Heidegger introdusse il concetto di Gestell
(impianto, dispositivo) per descrivere l'essenza della tecnica moderna: non è
uno strumento neutro, ma un modo di rivelare il mondo che trasforma tutto in
"fondo disponibile" (Bestand).
Oggi, questa logica ci pervade. I social media
trasformano le relazioni in metriche (like, follower, condivisioni), le
piattaforme ottimizzano i desideri in algoritmi, e noi stessi diventiamo
"risorse umane" da massimizzare.
La realtà non esiste più come tale, ma solo come
informazione da estrarre e utilizzare.
Heidegger avvertì che l'uomo rischiava di diventare
il "funzionario" della tecnica anziché il suo padrone. Non è forse
quello che accade quando si controllano compulsivamente le notifiche o si
scorrono i reel? O quando i ritmi biologici si adattano agli schermi, quando le
decisioni vengono delegate agli algoritmi di raccomandazione?

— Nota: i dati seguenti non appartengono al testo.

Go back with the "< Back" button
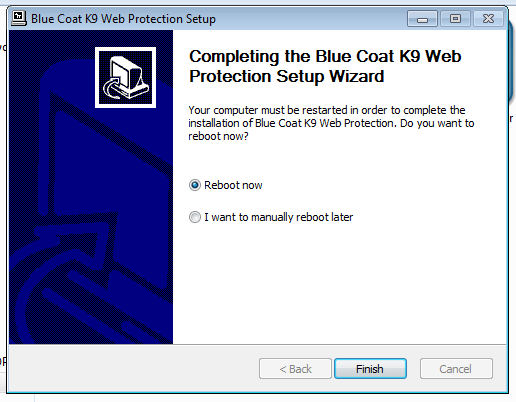 [295, 369]
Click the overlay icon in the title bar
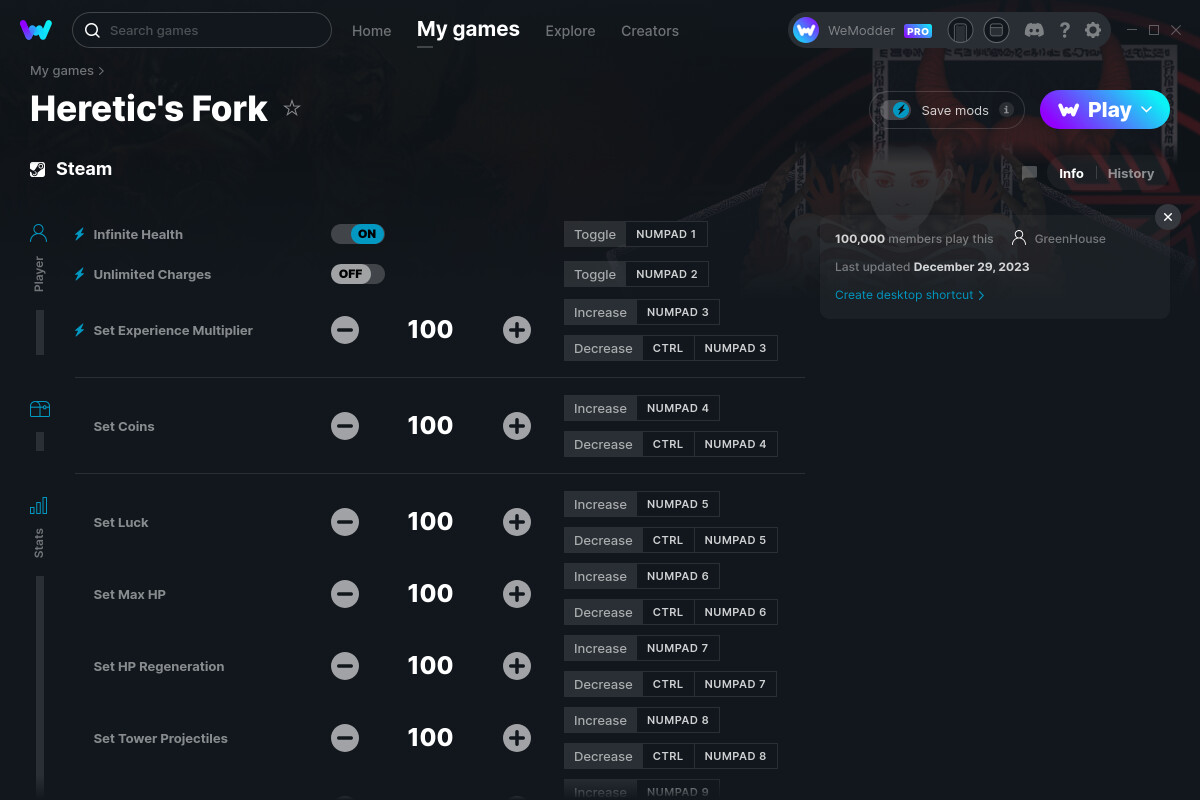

La tecnica non ci sta servendo: siamo noi a servirla.
C’ è bisogno di prendere consapevolezza e riscoprire
momenti di "presenza" non mediata da dispositivi, coltivare il
pensiero critico oltre l'immediatezza digitale. Ma la domanda a questo punto è,
si è in grado di pensare la tecnologia senza essere pensati da essa?